The best “lead magnets” deliver instant gratification because they solve a problem (relief) or enrich someone’s life (make them smarter/happier/richer). They can be in any medium – in fact video and webinars are wildly popular because they’re more interactive. So develop your lead magnets and promote them not only on your site but also on stand-alone opt-in pages. Here are a few lead magnets I’ve come across on various sites:
Social Media Examiner:
Leisure Arts (a crafting site)
3. Light Boxes (aka Pop-up Windows)
Unless you haven’t surfed the ‘Net for several years, you’ve surely noticed the growing prevalence of light boxes, a type of pop-up window timed to appear after a visitor has spent “x” number of seconds or minutes on a site. This tactic doesn’t take the user away from the browsing experience, but does interrupt it in order to invite email opt-in.

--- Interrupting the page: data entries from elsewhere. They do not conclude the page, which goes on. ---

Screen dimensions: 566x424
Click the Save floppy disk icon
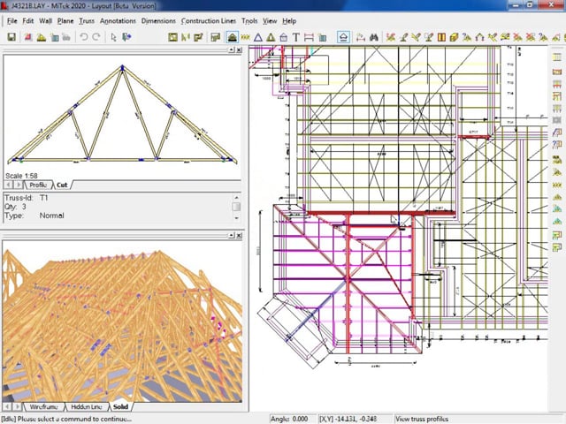tap(11, 37)
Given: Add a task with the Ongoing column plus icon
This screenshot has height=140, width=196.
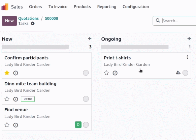Looking at the screenshot, I should pos(189,38).
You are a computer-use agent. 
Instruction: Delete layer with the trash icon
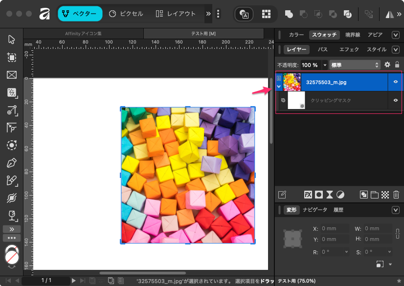396,195
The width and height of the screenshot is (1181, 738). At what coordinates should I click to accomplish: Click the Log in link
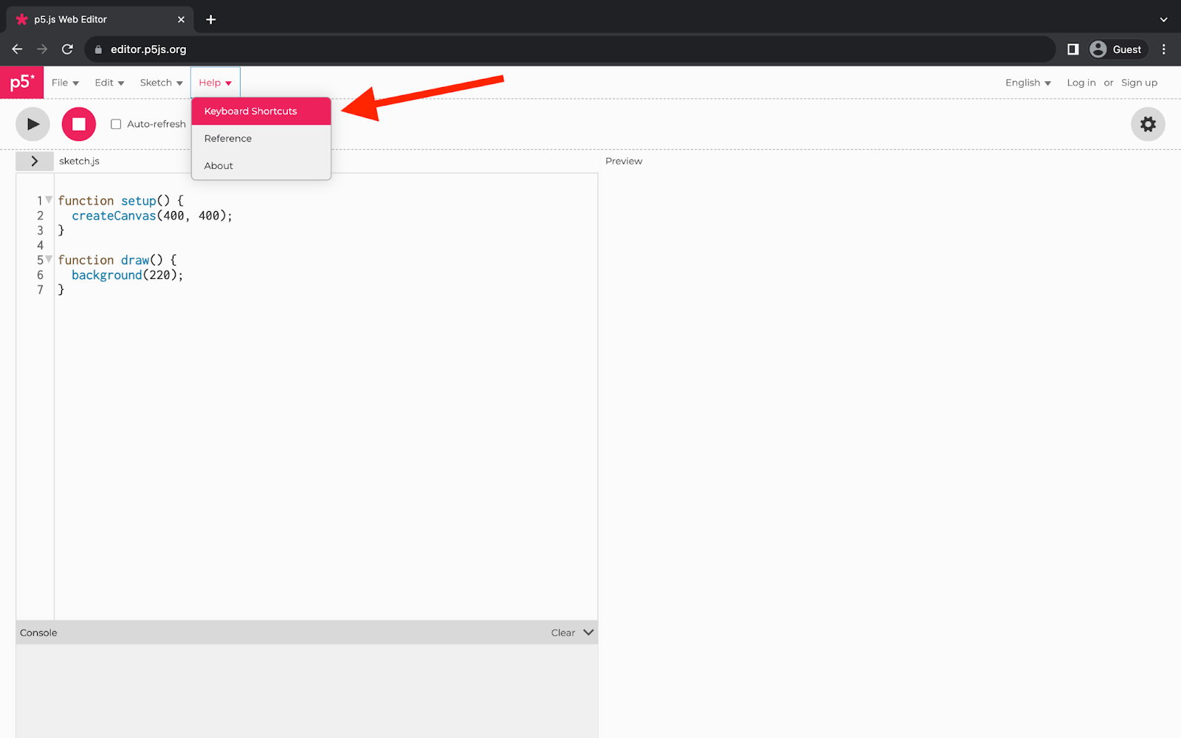click(1081, 83)

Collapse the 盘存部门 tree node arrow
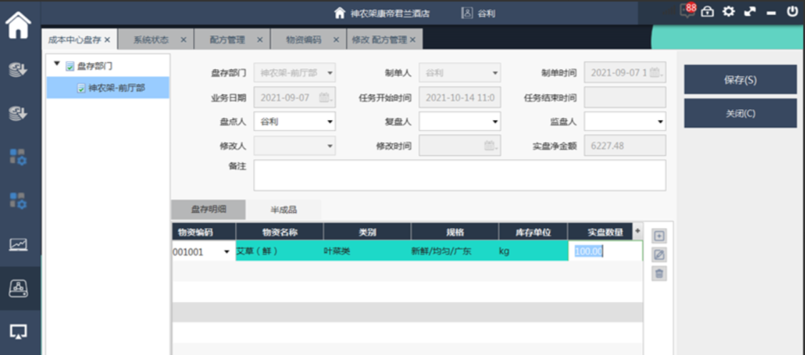coord(57,65)
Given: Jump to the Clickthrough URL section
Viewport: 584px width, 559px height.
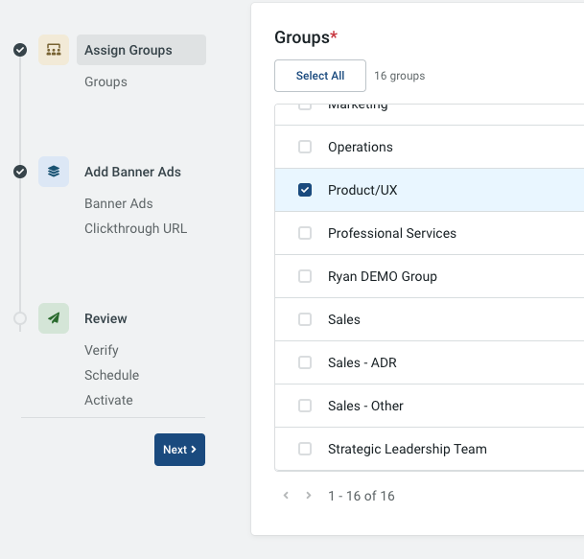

A recent report by AppSumo, provider of light box technology, found the average conversion rate for email light boxes at nearly 2%. That may not seem monumental to you, but remember that’s just an average! Many marketers who have tested them report conversion rates as high as 5-10% and lifts of 300-500% in new subscribers over static sign-up forms. In fact, light boxes have the highest conversion rate of any on-site email subscriber acquisition tactic and the highest of the three discussed here.

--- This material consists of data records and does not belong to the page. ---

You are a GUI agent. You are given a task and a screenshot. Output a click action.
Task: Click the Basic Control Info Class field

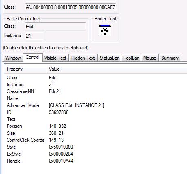pos(55,27)
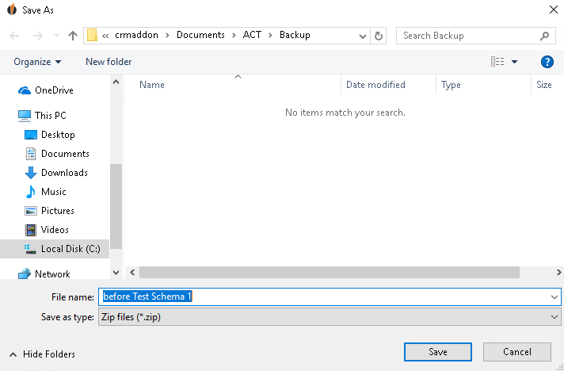
Task: Open the Organize menu
Action: [37, 62]

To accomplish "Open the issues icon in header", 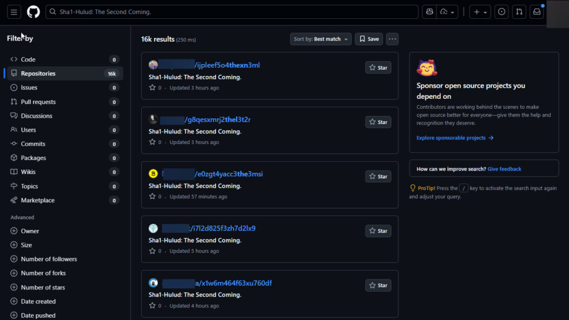I will click(x=502, y=12).
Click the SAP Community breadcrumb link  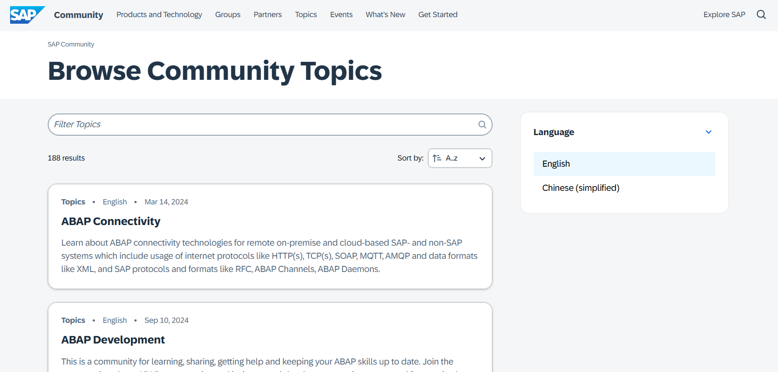71,44
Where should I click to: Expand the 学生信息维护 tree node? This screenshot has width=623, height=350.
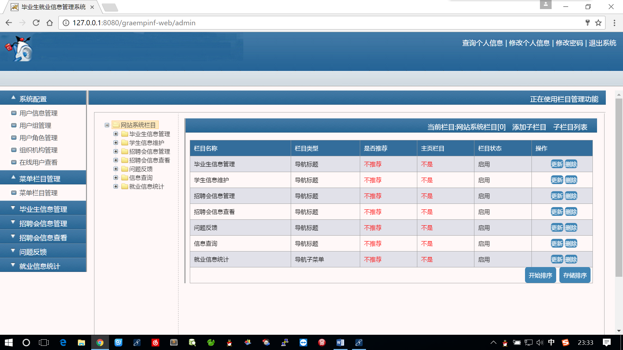(116, 143)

Because light boxes are customarily programmed to appear only to new visitors and/or non-email subscribers, they’re the ideal choice for proactively reaching probable email subscribers while you already have their attention. The also alleviate the need to hunt for your sign-up forms or allocate valuable home page space to sing-up boxes. But, you have a limited window of opportunity with light boxes because you can’t keep interrupting people forever, and will eventually have to rely on the more passive attempts described above to entice ongoing visitors to join your list.
These first two examples below (from Red Lobster and Spanx) are actually just gateways into longer sign-up forms and aren’t collecting data themselves, although could be. Notice how Red Lobster even attempts to give visitors choice and control by including a “don’t show this again” checkbox in the lower-left corner.
On the other hand, the example from the Chopra Center cuts right to the chase, collecting the email address via simple form field embedded in the light box. My recommendation? If list growth is a high priority, make data capture a one-step process. If not, experiment with the two-step process like Red Lobster does. Not sure? Test two light boxes (one with data capture, one without) against each other.
Whether you’re using these three email subscriber acquisition tactics already or not, don’t think of them as “either/or” choices – think in terms of “both/and”. These practices should be intentionally redundant because if one doesn’t capture the attention of a prospective subscriber, eventually another will. You want sign-up boxes to be perpetually present – even if obscure; keep content widgets on the site but test and change them out over time; and have light boxes appear in a proactive effort to woo new visitors to your list.
In part 2 of this series we’ll explore three more strategies for email subscriber acquisition. Until then, here’s hoping these help you keep feeding the beast!
Thank you for the very thorough post! I agree to the point that content is the magnet that helps growing the email list and that too the most organic in its own way. What marketers fail to realize while they form their strategies is that they choose on one of the above mentioned. It is very rightly pointed out that marketers must use all or combinations of the above for best email list growth.